LONDON, Dec 17 (Reuters) - The pound rose on Tuesday, supported by data that showed UK wage growth picked up more than expected in the three months to October, which in turn raises the chances that the Bank of England will not rush to cut rates next year.
Average weekly earnings, excluding bonuses, were 5.2% higher in the three months to the end of October than a year earlier, the Office for National Statistics said.
A Reuters poll of economists had mostly forecast a rise of 5.0%.
Sterling was last up 0.1% at $1.2693, having bounced from an earlier session low of $1.26685.

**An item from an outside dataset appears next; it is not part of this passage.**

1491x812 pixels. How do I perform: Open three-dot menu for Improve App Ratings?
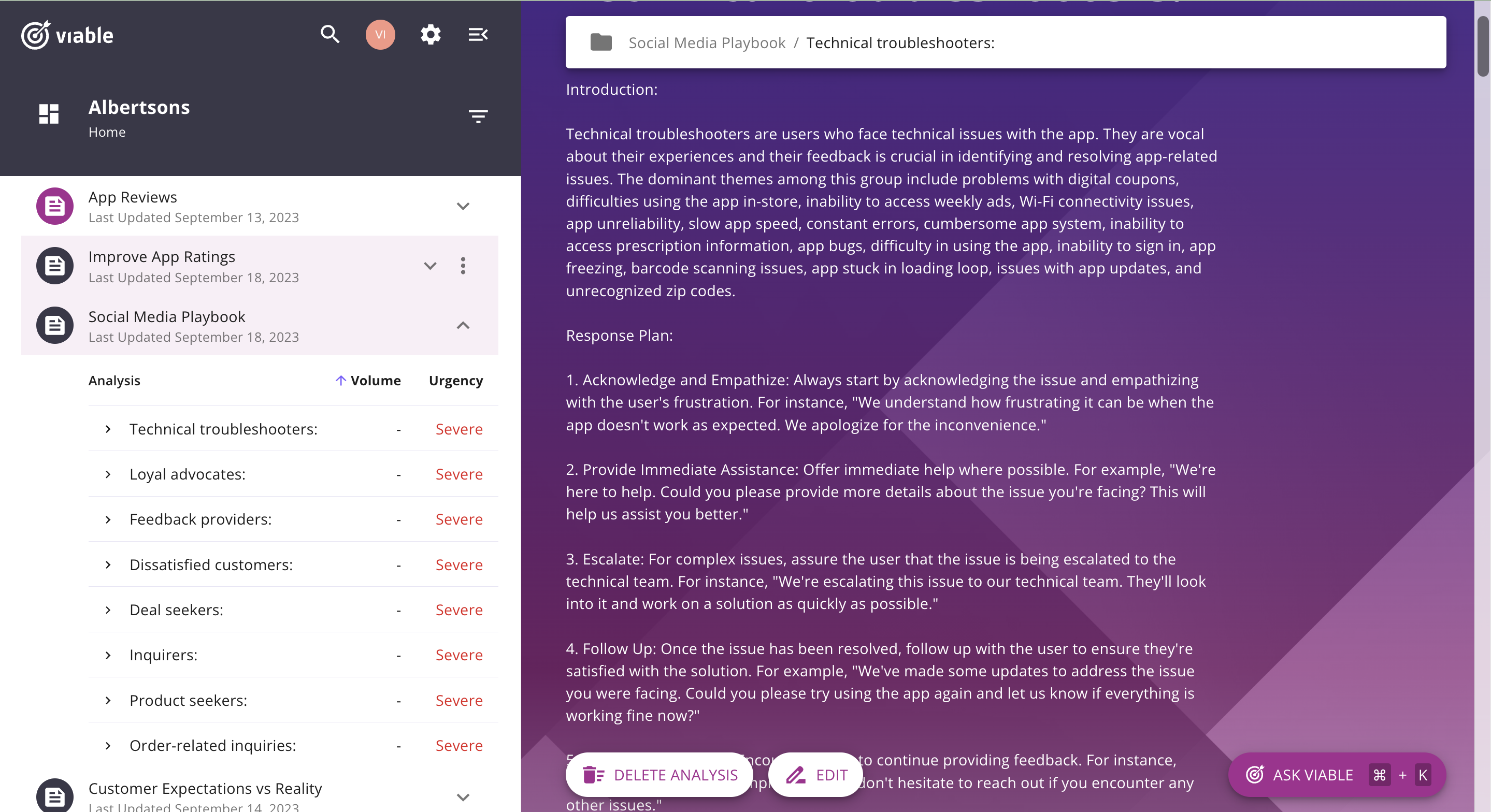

The BoE will announce its decision on monetary policy on Thursday and markets expect rates to remain at 4.75%. Looking further out, money markets show traders expect the BoE to cut rates by around 70 basis points next year, compared with expectations for roughly the same scale of cuts from the U.S. Federal Reserve and around 120 bps in cuts from the European Central Bank.
The "higher for longer than elsewhere" theme has been a key driver of sterling strength this year, meaning the pound is the best-performing major currency against the dollar in 2024.
Even though it has fallen 0.3% in the year to date, it is still well ahead of the offshore Chinese yuan , the runner up, with a loss of 2.3%. Against the euro , the pound is up around 4.5% in 2024.
Benchmark 10-year UK government bond yields have risen by almost a full percentage point this year, compared with a 54-bps rise in 10-year Treasuries and with a 20-bp rise in German 10-year yields .
That said, there are cracks appearing in the UK economic picture. Recent data has shown the UK economy suffered a second month of contraction in October, while the employment market is weakening, with employers cutting staffing and job vacancies dropping.
"In the longer term, although wage data was stronger than expected, we think that the economic backdrop is weakening, which will lead to a loosening of the UK labour market over the course of 2025," XTB research director Kathleen Brooks said.
"Thus, there is a risk that the market is currently underestimating the chance of rate cuts from the BOE next year," she said.